Me Sombié, dans son observation, a souligné que s’il était le procureur militaire, il n’allait pas poursuivre plus de vingt personnes dans cette affaire de putsch. « Mon client comme beaucoup d’autres ont été utilisés, que pouvaient-ils faire alors que leur supérieur même avait rejoint les rangs de Diendéré ? » Le conseil n’a pas manqué de plaider pour des circonstances atténuantes, car selon lui « mon client est à une année de la retraite ».

 

Au tour de la partie civile, Me Prosper Farama a observé que l’accusé est resté constant mais vers la fin de son récit, il y a eu des contradictions, et des moments de silence dû au fait qu’il ne voulait pas répondre : « Lorsqu’une personne n’a rien à se reprocher, elle reste claire jusqu’au bout. Je suis tenté de croire qu’il savait qu’il y avait un coup d’Etat ».

 

Avant de quitter la barre, pour laisser la place au lieutenant Relwendé Compaoré, le lieutenant Philippe Ouattara a souhaité un prompt rétablissement aux blessés du putsch et présenté ses condoléances aux parents des victimes.

 

 

 

« J’ai reçu une instruction du capitaine Zoumbri »

 

 

 

Le lieutenant Relwendé Compaoré a été le deuxième à passer à la barre pour se prêter aux questions du tribunal, du procureur et des différents conseils. D’entrée de jeu, il n’a pas reconnu les faits qui lui sont reprochés. « J’ai suivi un stage à Pô au camp Georges Namoano du 10 février au 15 septembre 2015. Je suis rentré le même jour, et c’est le 16 au matin que je me suis rendu au poste de commandement pour faire un compte rendu à mon supérieur hiérarchique ».

* [OBJECTIFS]:
1) D'après le texte sur le procès du putsch, où le lieutenant Relwendé Compaoré a-t-il suivi un stage ?
2) Transcrivez fidèlement le passage du texte sur le procès du putsch qui commence par « Avant de quitter » et se poursuit jusqu'à « parents des victimes. ».
3) Reprenez le texte sur le procès du putsch là où il s'arrête et poursuivez-le.

* [DONNÉES FOURNIES]:

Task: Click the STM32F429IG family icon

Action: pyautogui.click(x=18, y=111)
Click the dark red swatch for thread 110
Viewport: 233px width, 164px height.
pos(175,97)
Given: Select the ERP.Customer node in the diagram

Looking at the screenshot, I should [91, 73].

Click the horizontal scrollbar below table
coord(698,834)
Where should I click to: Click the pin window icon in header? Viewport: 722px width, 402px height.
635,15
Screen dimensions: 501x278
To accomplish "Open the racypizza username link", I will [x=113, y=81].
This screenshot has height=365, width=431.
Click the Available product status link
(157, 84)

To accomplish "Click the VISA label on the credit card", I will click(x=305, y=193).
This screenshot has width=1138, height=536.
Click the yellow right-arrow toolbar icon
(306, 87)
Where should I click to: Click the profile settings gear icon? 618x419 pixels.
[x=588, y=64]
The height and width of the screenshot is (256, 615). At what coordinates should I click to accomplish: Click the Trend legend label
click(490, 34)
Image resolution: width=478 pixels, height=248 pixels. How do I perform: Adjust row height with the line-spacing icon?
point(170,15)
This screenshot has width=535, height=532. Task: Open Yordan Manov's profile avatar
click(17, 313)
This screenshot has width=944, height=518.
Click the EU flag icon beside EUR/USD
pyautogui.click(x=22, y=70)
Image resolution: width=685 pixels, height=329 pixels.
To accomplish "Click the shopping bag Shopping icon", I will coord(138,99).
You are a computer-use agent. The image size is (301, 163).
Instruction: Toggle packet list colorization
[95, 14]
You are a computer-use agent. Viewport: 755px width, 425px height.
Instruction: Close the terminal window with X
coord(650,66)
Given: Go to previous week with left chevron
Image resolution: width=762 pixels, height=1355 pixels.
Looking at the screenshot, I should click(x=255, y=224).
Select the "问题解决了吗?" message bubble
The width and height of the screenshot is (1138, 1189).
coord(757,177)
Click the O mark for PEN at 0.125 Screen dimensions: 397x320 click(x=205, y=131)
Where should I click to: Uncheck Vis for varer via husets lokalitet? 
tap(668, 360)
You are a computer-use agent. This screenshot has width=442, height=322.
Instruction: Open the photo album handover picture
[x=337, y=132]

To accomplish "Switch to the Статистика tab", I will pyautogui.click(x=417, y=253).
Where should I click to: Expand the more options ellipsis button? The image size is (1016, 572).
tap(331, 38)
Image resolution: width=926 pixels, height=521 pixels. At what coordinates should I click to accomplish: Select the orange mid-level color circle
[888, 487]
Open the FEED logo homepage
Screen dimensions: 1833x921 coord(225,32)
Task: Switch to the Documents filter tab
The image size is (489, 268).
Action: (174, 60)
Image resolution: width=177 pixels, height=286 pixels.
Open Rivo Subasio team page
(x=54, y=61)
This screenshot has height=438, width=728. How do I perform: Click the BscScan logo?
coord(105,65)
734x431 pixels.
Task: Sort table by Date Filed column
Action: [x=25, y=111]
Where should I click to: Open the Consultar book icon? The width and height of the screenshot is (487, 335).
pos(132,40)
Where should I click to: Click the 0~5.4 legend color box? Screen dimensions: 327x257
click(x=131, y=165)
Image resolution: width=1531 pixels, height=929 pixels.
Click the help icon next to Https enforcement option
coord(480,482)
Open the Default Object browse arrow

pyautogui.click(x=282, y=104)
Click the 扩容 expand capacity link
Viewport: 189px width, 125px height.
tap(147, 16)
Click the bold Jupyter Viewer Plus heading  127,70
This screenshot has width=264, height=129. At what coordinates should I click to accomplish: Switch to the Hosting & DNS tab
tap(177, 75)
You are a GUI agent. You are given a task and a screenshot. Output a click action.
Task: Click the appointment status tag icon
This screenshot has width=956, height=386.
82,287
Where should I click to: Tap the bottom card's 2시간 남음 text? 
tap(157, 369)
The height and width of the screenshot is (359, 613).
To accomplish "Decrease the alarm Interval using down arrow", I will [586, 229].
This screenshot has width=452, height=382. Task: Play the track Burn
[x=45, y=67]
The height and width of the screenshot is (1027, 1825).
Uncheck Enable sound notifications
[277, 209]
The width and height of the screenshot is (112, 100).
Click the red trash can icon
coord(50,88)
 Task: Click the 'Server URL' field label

* [RÉPONSES PAR TÂCHE]:
1) À Pô, au camp Georges Namoano, du 10 février au 15 septembre 2015.

2)
Avant de quitter la barre, pour laisser la place au lieutenant Relwendé Compaoré, le lieutenant Philippe Ouattara a souhaité un prompt rétablissement aux blessés du putsch et présenté ses condoléances aux parents des victimes.

3)
 

L’accusé a tenu à faire toutes ces précisions pour prouver qu’il n’était pas au courant de tout ce qui se tramait avant son arrivée à Ouagadougou.

 

« Le capitaine Zoumbri m’a appelé le 16 dans la soirée pour m’informer qu’une réunion d’urgence était prévue au poste de commandement avec le général Diendéré et les officiers. Quand je suis arrivé au camp Naaba Koom, le général s’est d’abord excusé pour cette réunion surprise et nous a informés que ce sont les médiateurs qui ont initié cette rencontre pour demander la libération des autorités de la Transition », a déclaré le lieutenant, imperturbable à la barre.

 

Les réponses de l’accusé contrastaient avec celles de ses prédécesseurs. Il a affiché une relative sérénité pendant sa plaidoirie, et la présence de son avocat à ses côtés lui a permis d’être clair dans ses interventions. C’est suite à ces faits que le procureur a demandé au président de rappeler à l’ordre Babou Bama, le conseil de l’accusé. Ce dernier, selon les propos d’Alioun Zanré, soufflerait des réponses à l’oreille de son client. Mais l’avocat a demandé au procureur d’apporter les preuves de ses allégations parce que c’est un procès pénal et qu’il faut toujours prouver. Ambiance.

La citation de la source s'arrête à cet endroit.